### Set task
Please print the records below verbatim. Begin at the line that has "Given: Open the" and stop after the line that has "Looking at the", including both lines, and leave the pictures out.

━━━ Dataset extract

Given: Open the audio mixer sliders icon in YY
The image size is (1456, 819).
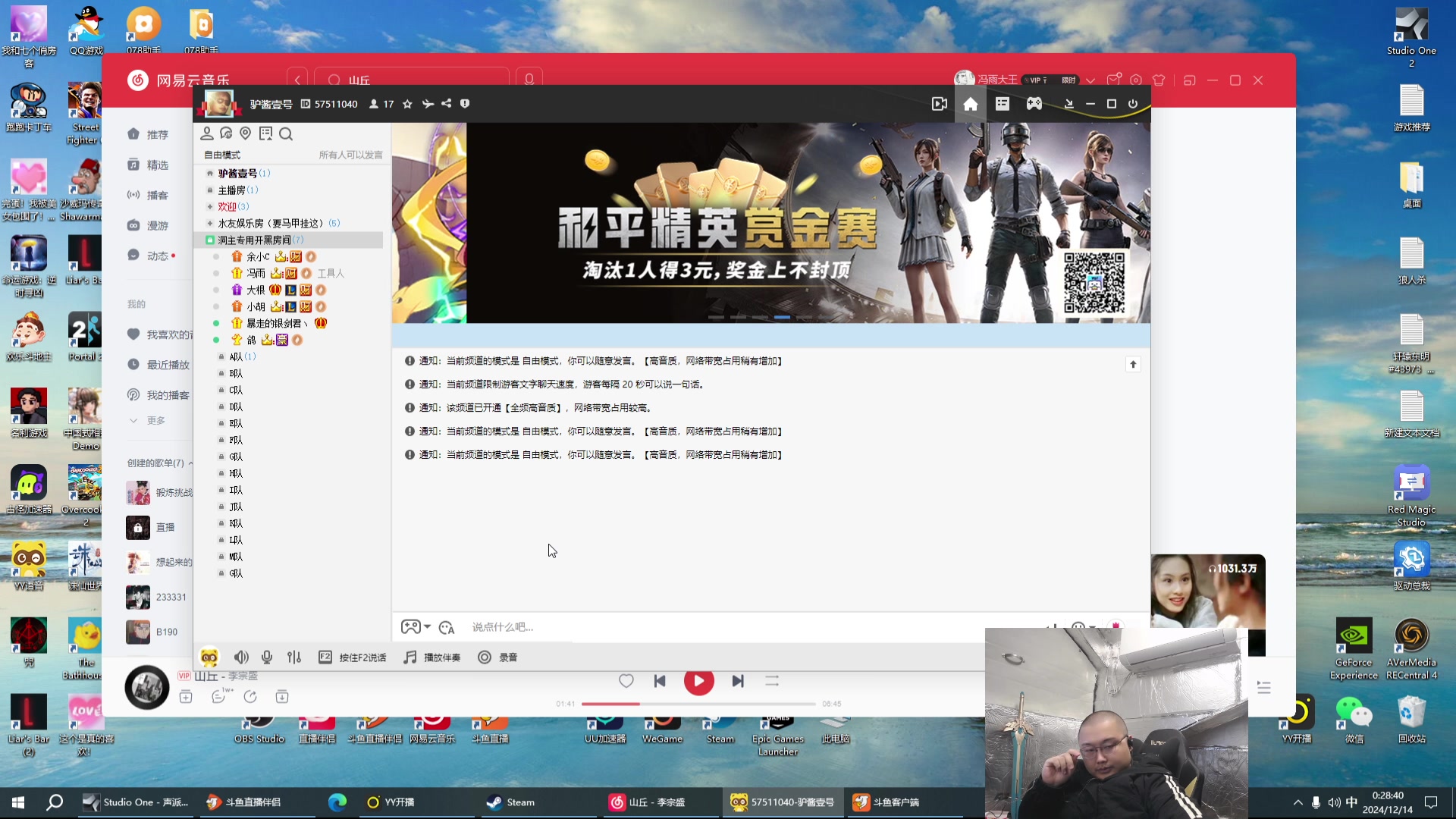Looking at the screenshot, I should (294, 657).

━━━━━━
━━━ Dataset extract

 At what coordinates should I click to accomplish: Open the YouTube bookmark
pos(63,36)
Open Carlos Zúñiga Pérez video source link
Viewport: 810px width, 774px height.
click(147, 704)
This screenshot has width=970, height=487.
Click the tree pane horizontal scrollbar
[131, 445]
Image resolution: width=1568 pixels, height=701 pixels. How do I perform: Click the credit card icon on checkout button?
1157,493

━━━━━━

### Task result
Given: Open the audio mixer sliders icon in YY
The image size is (1456, 819).
Looking at the screenshot, I should (294, 657).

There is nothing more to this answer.